先日、大家さんから干し柿をいただきました。毎年、大量につくって知り合いに配っているのだそう。
「ちゃんと手袋して揉んでるから、衛生的にも大丈夫ですよ」とお気づかいいただき、「ビワの季節になったら、食べきれないほどたくさん届けるけんね」とも言ってくださって、本当にいい大家さんと出会えてよかったなぁと思いました。いや、食べ物をくれるからいい人というわけではないですよ。
 

受け取って見たとき、あまりの見事さに声が出たほど

 
手に持つと重みがあり、ぽってりとしています。これは間違いなくおいしいやつ。
かぶりつくと、固く締まった外側ととろりとした内側の食感が楽しく、優しい甘さが口いっぱいに広がります。
買ったら、1個500円は下らない。こんなのを家でつくれるなんて。大家さん、すごい!

外海(そとめ)近辺の道の駅や直売所には、大きな渋柿が10個単位で袋詰され売られています。こんなん、買う人いるん?と思っていたのですが、さっそく買いに走りました。
私が以前住んでいたところでは、渋柿も平たい形をしていて、甘柿も渋柿も全部取り切ることはなく、その放置柿を狙ってクマが現れることが問題となっています。
九州にはクマは生息していないといわれていますが、そもそも干し柿をつくる習慣が根付いているので、放置柿はあまりないかもしれません。少なくとも、実をつけたままの柿の木は、私の周辺ではほとんで見かけないです。
 

渋柿は赤くても固い、初めて知った

 
とにかく、すでに干し柿と同じ形をしているので、あとは皮をむいて干すだけだろうと、見よう見まねでつくることにしました。
食べるときを考え、ヘタをぎりぎりまで千切ります。そして見栄えよくするため、上をぐるり一周皮をむき、それから縦にむいていきます。
 

柿ってこんなふうに枝になっているのです
実が固いので皮がむきやすい

 
大家さんは「一般的には2個結ぶけど、どちらか落ちたらもう片方も落ちるから、たくさん結ぶんです」と言ってたけれど、やはり「干し柿=互い違いにした2個干し」というイメージなので、2個ずつひもで結びました。
本来、虫よけのためにここで沸騰したお湯に10秒ほど浸けるらしいのですが、このときはそんなことは知らず、そのまま干してしまいました。

================================

● **作業内容 A**: データの行のうち、「daybed (1297, 611)」を含む行からデータの最後の行までを、一字一句変えずに再現してください。

● **生データ**:
================================

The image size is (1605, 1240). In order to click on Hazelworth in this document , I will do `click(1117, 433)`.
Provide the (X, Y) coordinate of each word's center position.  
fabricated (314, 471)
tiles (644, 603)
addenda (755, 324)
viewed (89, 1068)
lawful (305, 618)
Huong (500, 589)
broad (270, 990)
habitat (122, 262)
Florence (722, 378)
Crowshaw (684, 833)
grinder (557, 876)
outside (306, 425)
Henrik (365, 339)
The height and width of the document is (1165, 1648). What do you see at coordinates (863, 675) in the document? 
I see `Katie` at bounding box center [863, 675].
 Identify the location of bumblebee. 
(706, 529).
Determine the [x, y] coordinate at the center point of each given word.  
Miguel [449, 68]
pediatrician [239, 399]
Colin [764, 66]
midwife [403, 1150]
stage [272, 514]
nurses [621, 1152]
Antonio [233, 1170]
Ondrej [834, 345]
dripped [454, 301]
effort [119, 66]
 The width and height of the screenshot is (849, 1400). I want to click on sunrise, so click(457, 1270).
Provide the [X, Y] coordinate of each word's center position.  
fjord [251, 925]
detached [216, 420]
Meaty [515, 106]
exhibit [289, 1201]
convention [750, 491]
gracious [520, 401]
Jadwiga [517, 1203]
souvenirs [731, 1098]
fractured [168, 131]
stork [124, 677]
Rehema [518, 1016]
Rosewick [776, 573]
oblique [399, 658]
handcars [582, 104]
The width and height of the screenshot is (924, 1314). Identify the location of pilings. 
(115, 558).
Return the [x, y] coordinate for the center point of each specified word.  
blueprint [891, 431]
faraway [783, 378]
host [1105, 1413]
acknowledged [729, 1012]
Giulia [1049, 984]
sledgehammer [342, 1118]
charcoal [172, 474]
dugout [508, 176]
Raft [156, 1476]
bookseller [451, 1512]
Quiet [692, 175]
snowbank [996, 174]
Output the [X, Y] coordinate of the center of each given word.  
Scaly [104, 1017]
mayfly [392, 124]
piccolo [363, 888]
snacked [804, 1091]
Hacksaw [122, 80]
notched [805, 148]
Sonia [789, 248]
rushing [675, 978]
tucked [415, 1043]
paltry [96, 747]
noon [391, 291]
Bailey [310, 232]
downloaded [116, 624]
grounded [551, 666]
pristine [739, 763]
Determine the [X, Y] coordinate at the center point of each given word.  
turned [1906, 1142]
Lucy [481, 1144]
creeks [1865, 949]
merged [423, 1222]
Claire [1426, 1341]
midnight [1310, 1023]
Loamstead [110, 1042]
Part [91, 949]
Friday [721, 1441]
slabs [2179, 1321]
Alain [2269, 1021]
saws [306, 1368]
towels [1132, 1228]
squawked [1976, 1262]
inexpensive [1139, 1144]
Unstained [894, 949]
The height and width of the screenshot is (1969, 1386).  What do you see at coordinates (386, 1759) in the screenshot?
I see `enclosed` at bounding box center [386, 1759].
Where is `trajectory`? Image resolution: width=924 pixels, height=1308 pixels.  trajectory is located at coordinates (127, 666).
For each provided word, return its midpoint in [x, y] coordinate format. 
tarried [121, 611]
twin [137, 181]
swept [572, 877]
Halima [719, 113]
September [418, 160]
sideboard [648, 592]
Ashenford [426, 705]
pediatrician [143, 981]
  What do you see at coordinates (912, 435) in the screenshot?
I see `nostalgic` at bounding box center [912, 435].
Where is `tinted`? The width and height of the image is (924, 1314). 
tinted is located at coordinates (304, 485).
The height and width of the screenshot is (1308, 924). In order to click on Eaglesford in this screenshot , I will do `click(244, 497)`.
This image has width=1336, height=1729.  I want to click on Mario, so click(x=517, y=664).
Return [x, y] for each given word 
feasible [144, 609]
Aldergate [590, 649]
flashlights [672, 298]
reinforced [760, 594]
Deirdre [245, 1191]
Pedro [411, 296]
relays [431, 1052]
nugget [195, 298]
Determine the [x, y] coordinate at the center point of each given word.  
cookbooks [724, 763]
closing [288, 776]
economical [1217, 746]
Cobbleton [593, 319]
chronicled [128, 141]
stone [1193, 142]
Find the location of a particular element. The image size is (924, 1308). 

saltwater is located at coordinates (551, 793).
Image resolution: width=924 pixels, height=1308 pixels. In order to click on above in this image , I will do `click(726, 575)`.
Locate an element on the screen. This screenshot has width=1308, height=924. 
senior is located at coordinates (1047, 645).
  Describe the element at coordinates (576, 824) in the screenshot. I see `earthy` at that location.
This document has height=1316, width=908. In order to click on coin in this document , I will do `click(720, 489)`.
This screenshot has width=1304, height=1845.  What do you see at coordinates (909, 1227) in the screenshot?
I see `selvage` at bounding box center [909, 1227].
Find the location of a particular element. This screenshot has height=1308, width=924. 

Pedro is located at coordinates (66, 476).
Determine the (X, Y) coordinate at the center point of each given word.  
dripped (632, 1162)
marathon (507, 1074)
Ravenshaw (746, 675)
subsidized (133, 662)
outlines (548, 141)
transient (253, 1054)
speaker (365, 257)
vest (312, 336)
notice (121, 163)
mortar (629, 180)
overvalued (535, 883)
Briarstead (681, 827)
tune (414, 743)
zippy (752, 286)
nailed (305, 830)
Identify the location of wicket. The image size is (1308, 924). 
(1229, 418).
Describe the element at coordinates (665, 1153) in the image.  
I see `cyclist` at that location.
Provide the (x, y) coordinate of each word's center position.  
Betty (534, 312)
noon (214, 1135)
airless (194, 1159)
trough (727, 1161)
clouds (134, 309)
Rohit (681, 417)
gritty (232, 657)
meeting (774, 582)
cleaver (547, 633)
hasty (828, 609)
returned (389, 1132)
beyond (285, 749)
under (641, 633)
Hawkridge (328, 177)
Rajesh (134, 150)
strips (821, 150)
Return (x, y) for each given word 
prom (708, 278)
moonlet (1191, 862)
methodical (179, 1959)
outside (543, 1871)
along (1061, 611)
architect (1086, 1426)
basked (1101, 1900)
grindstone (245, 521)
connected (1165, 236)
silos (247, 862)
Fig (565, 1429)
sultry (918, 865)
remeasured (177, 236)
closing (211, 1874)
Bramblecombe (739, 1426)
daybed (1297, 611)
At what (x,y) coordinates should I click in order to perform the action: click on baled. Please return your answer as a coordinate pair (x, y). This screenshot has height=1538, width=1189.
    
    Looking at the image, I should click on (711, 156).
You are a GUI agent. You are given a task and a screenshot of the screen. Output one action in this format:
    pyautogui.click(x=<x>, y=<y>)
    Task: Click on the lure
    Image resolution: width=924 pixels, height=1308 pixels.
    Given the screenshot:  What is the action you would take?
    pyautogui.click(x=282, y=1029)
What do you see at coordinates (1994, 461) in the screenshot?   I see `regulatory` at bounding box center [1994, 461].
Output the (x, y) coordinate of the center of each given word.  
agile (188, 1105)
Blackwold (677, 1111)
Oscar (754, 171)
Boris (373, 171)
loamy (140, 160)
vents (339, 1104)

================================

● **作業内容 B**: 干し柿づくりの文章の続きを、途切れたところから書き進めてください。

● **結果 A**:
daybed (1297, 611)
At what (x,y) coordinates should I click in order to perform the action: click on baled. Please return your answer as a coordinate pair (x, y). This screenshot has height=1538, width=1189.
    
    Looking at the image, I should click on (711, 156).
You are a GUI agent. You are given a task and a screenshot of the screen. Output one action in this format:
    pyautogui.click(x=<x>, y=<y>)
    Task: Click on the lure
    Image resolution: width=924 pixels, height=1308 pixels.
    Given the screenshot:  What is the action you would take?
    pyautogui.click(x=282, y=1029)
What do you see at coordinates (1994, 461) in the screenshot?   I see `regulatory` at bounding box center [1994, 461].
Output the (x, y) coordinate of the center of each given word.  
agile (188, 1105)
Blackwold (677, 1111)
Oscar (754, 171)
Boris (373, 171)
loamy (140, 160)
vents (339, 1104)

● **結果 B**:
ひもの結び方も適当なのであまり格好よくない
THE日本の秋の風景

 
5日後、触れてみると外側が乾燥していたので、揉んでみました。
やわらかいのは0.5ミリほどで、それより内側はまだまだ固く、本当にとろりとなるのか心配です。
でも握力40と、一般的な女性より強いので、あまり強くして破けるかもしれないと、とにかく毎日もみもみもみもみもみもみもみもみ……
 

もみ方もコツがあるに違いないが適当

 
その甲斐あって、4日後には芯のないものがほとんどになりました。大きな塊を感じるものは、さらに念入りにもみもみ。
途中、雨が降ったりしましたが、運よくカビは生えずに済みました。
そして干し始めて13日後、収穫(?)。
少し早かったのか、大家さんのより明るい色をしています。でも待ちきれなかったんだもん!
しかし、おいしい。甘さは少し控えめですが、おいしい。個人的はもう少々外側の固いところの厚みがあった方がいい気もします。でも、初めてにしては、しかも見よう見まねで適当につくったにしては大成功でしょう。
 

初めての干し柿

 
翌日、また買いに走り、今度は熱湯処理もして干しました。現在、絶賛もみもみ中。今週末には完成しそうです。
 

10〜15秒くらいなら茹だってしまうことはない

 
「田舎の味が口に合うといいなぁ」と大家さんは言ったけれど、合うどころではなく、ハマってしまいました。
来年は100個くらいつくって、料理にお菓子にいろいろ使いたいと思っています。